Explore the material
[1] Answer each question using the workshop program.
(a) Where and when is the welcome banquet held?
(b) Which three examples of naturally occurring cluster mutations does the abstract by Sergey Fomin list?
(c) Whose recent work are Alexander Goncharov's lectures mostly based on?
[2] Extend the workshop program beyond its last line, keeping its format and style.

Selected excerpt
━━━━
Week1

Program (as of 2019.4.1)

Welcome Banquet on 6/5 (wed) 18:00-20:00 at Camphora (campus cafeteria) (info)

Title and Abstract

Sergey Fomin (Michigan)

Cluster algebras from a combinatorial perspective

These lectures will provide an elementary introduction into cluster algebras from a combinatorial standpoint. We will review historical motivations, introduce basic notions and results, and discuss several examples in which cluster mutations naturally appear, including pseudoline arrangements, triangulations of surfaces, and plabic graphs. No prior familiarity with the subject will be assumed.

Alexander Goncharov (Yale)

Quantum geometry of moduli spaces of local systems and representation theory

Let S be a topological oriented surface with punctures and special points on the boundary, modulo isotopy. Let G be a split semi-simple adjoint group. We define and quantize a moduli space Loc(G,S) G-local systems on S, generalising the character variety.

To achieve this, we introduce a new moduli space P(G, S) closely related to Loc(G,S). We prove that it has a cluster Poisson variety structure, equivariant under the action of a discrete group, containing the mapping class group of S. This generalises results of V. Fock and the author, and I. Le.

For any cluster Poisson variety X we consider its Langlands modular double A(X, h). If the Planck constant h is either real or unitary, we equip it with a structure of a *-algebra, and construct its principal series of representations.

Combining this, we get a principal series of representations of the Langlands modular double of the moduli spaces P(G, S) and Loc(G,S).

When S has no boundary, it provides a local system of infinite dimensional vector spaces over the punctured determinant line bundle L(g,n) on the moduli space M(g,n). Assigning to a complex structure on S the space coinvariants of oscillatory representations of W-algebras at the punctures of S, we get another local system on L(g,n). We conjecture that it maps canonically to the former one, providing conformal blocks for the Liouville / Toda theories.

We discuss other applications to representations theory and algebraic geometry.

The lectures are mostly based on our recent work with Linhui Shen.

Bernhard Keller (Paris 7)
━━━━
Source information
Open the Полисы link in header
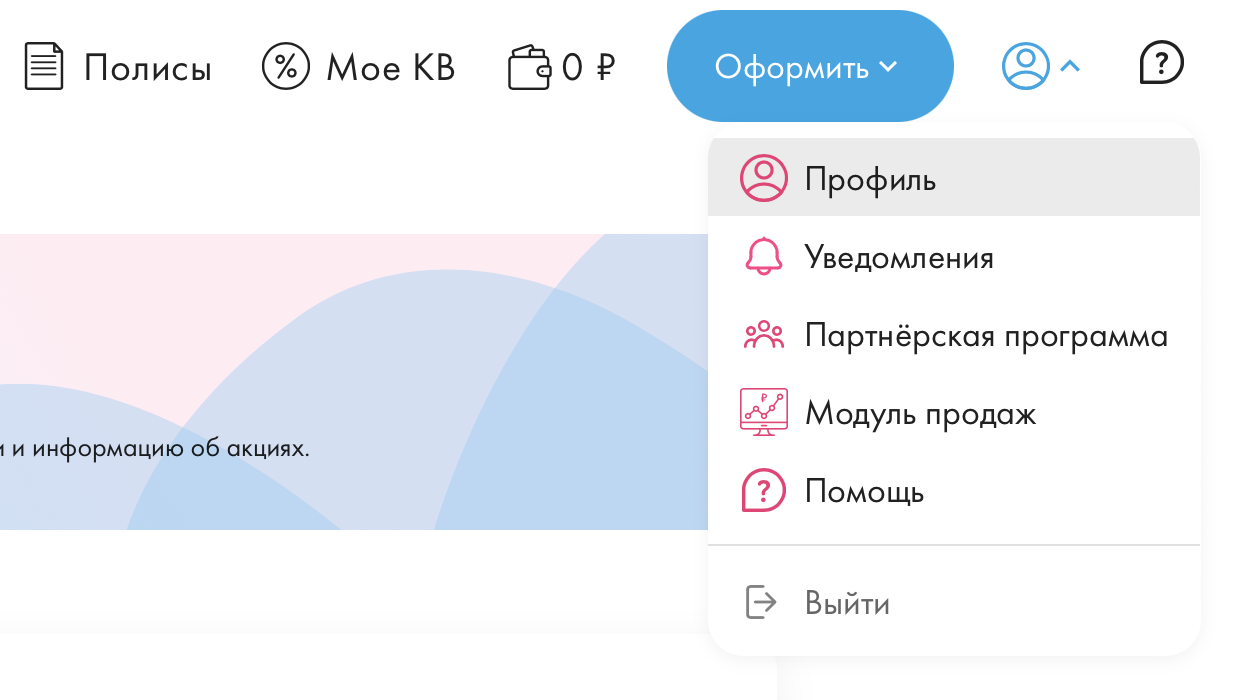 point(148,68)
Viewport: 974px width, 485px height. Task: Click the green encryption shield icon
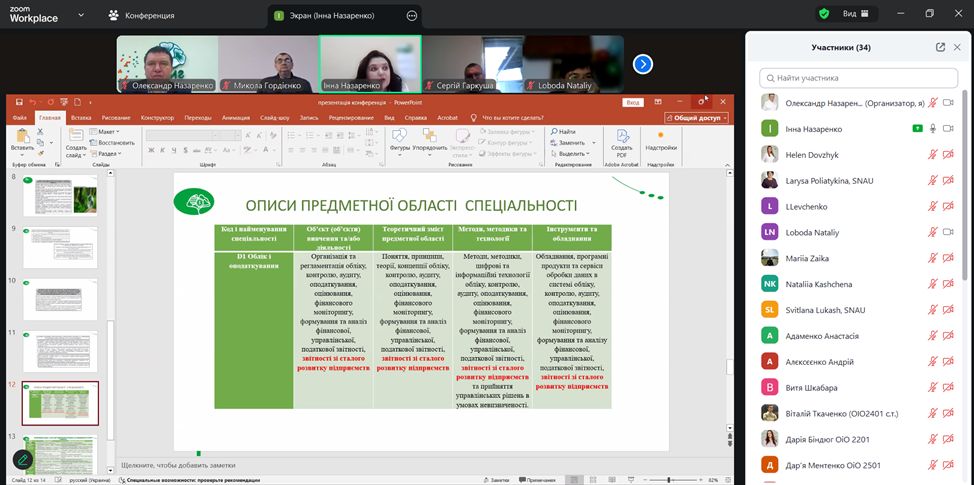point(824,14)
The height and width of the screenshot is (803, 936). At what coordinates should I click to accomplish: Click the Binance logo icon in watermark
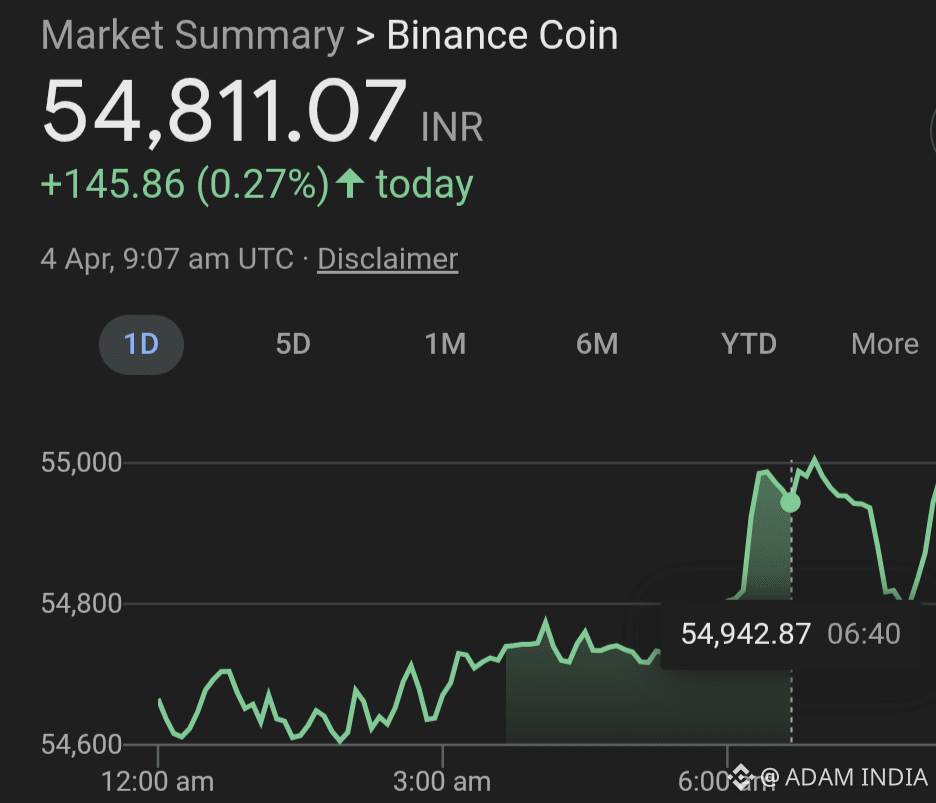(x=742, y=777)
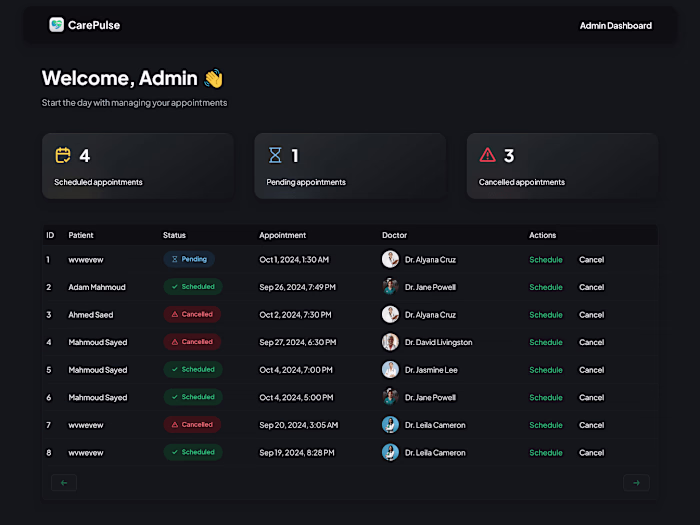Click Dr. David Livingston's avatar

coord(390,342)

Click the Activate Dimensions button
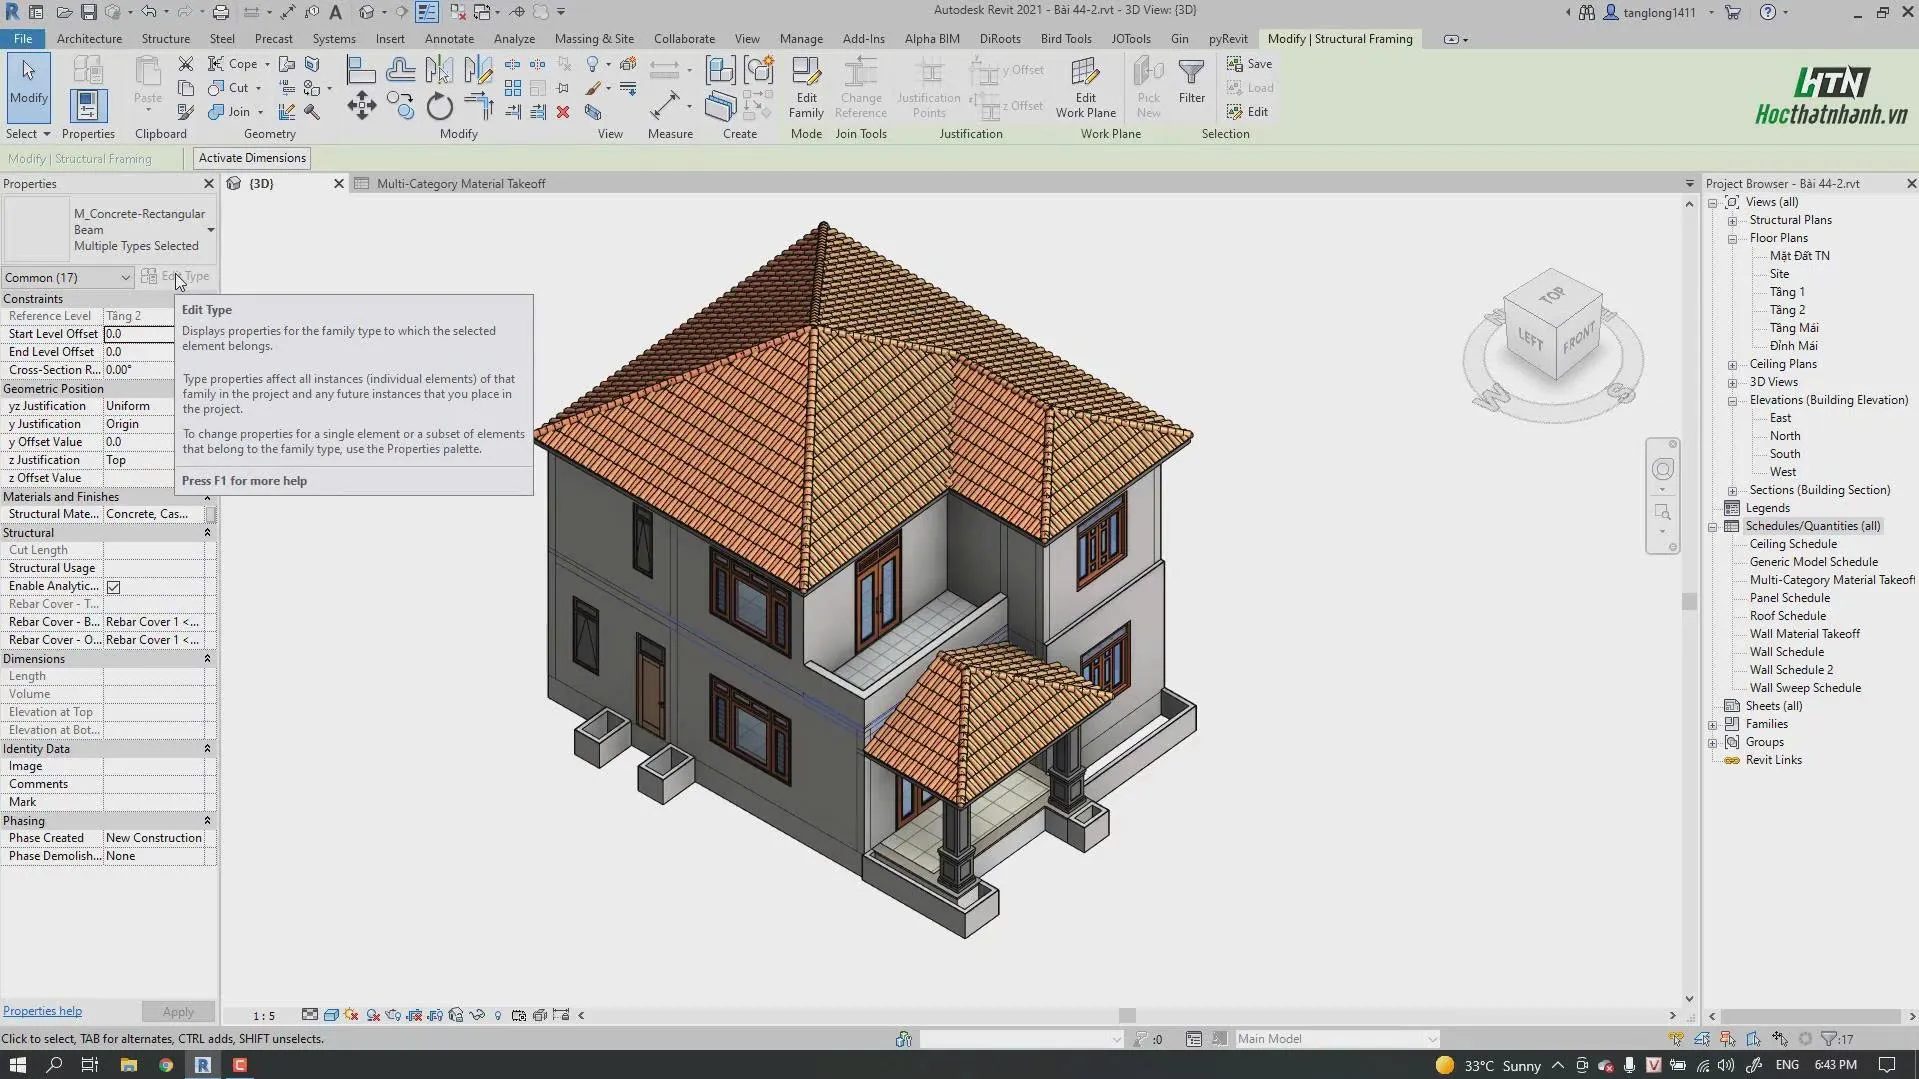click(252, 158)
━━━━
Outputs in order
[1]
(a) At Camphora (the campus cafeteria), on 6/5 (Wednesday) from 18:00 to 20:00.
(b) Pseudoline arrangements, triangulations of surfaces, and plabic graphs.
(c) Goncharov's recent joint work with Linhui Shen.

[2]
Additive categorification of cluster algebras

In these lectures, we will give an introduction to the additive categorification of cluster algebras based on quiver representations. In the first lecture, we will show how indecomposable representations of Dynkin quivers are linked to non initial cluster variables via the Caldero-Chapoton map. We will introduce the cluster category as a means to include the initial variables and the clusters into the picture. In the second lecture, we will sketch how stable categories of representations of preprojective algebras can be used for an analogous categorification of the cluster algebras arising from varieties like Grassmannians and unipotent cells following Geiss-Leclerc-Schroeer. In the third lecture, we will introduce quivers with potentials and describe how they allow to categorify arbitrary cluster algebras of geometric type following work of Derksen-Weyman-Zelevinsky, Plamondon and Nagao. The final lecture will be devoted to an introduction to stability scattering diagrams following Bridgeland.


Maxim Kontsevich (IHES)

Wall-crossing geometry

I will talk about an approach to cluster algebras and canonical bases via scattering diagrams (a.k.a. wall-crossing structures). It will be illustrated by theory of Donaldson-Thomas invariants and by SYZ picture in mirror symmetry for complex integrable systems.

Bernard Leclerc (Caen)

Monoidal categorification of cluster algebras

In these lectures, we will discuss monoidal categorifications of cluster algebras motivated by examples coming from quantum affine algebras and quiver Hecke algebras. These categorifications, when available, give a transparent explanation of the positivity properties of cluster monomials conjectured by Fomin and Zelevinsky. They have also been used (in a quantum setting) to prove another long-standing conjecture saying that cluster monomials of certain cluster algebras coming from Lie theory are part of the dual of Lusztig's canonical basis. Conversely, if a monoidal category is a categorification of a cluster algebra, one can use cluster theory to obtain factorization properties and character formulas for the simple objects categorifying cluster monomials. The lectures will give an introduction to these questions and survey the results obtained by a number of people, including Hernandez, Nakajima, Qin, and Kang-Kashiwara-Kim-Oh.